The New York Times | ||
O cientista político Robert A. Dahl |
Robert Alan Dahl nasceu em 17 de dezembro de 1915 em Inwood, Iowa, onde seu pai era médico. Quando os tempos difíceis impossibilitaram muitos pacientes de pagar suas contas médicas, a família se mudou para Skagway, no Alasca, onde uma ferrovia tinha publicado anúncio pedindo um médico. Robert trabalhou na ferrovia e como estivador durante os verões e tornou-se socialista e sindicalista. A experiência ajudou a incutir nele o desejo de estudar os efeitos do poder político sobre as pessoas comuns.
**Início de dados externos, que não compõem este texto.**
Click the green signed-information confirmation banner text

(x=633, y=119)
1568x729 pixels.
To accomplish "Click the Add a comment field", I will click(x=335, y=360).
Ele cursou a Universidade de Washington por ser a mais próxima de onde vivia e depois aceitou uma bolsa de doutorado em ciência política em Yale. Depois de obter seu Ph.D., trabalhou para o Departamento de Agricultura e duas agências que cuidavam da produção industrial durante a guerra. Em seguida, abriu mão da permissão de adiamento do serviço militar e entrou no Exército como soldado da infantaria. Combateu na Europa e recebeu uma Estrela de Bronze com insígnia de carvalho.
Após o fim da guerra, foi enviado para uma unidade do Exército encarregada de "desnazificar" os bancos alemães. Não querendo voltar a ser burocrata, retornou a Yale, obteve um emprego temporário na universidade e acabou ficando ali até 1986, quando se aposentou da cadeira Sterling de ciência política e do cargo de pesquisador sênior em sociologia.
Dahl foi presidente do Departamento de Ciência Política de 1957 a 1962. Em 1968, liderou um comitê que recomendou que Yale se tornasse uma das primeiras universidades americanas a criar um curso de graduação em cultura afro-americana. A universidade seguiu a recomendação.
Dahl foi presidente da Associação Americana de Ciência Política em 1967. Foi membro da Academia Nacional de Ciências, da Sociedade Filosófica Americana e da Academia Americana de Artes e Ciências. Recebeu a Guggenheim Fellowship duas vezes. Em 1995 foi o primeiro laureado com o Prêmio Johan Skytte de Ciência Política, dado pela Universidade de Uppsala, na Suécia, ao acadêmico que tivesse feito a contribuição mais valiosa para a ciência política.
Sua primeira esposa, Mary Bartlett, morreu em 1970. Além de sua filha Sarah Connor, Dahl deixa viúva, Ann Sale; filhas, Kirsten Dahl e Jane Thery; filhos, Eric e Christopher, e quatro netos. Outro filho, Peter, morreu antes dele.
Dahl admitia livremente que a maioria das pessoas se interessa mais pelo trabalho, a família, a saúde, a amizade e a recreação que pela política, o que dirá a ciência política.
"A política é uma atração secundária no grande circo da vida", escreveu.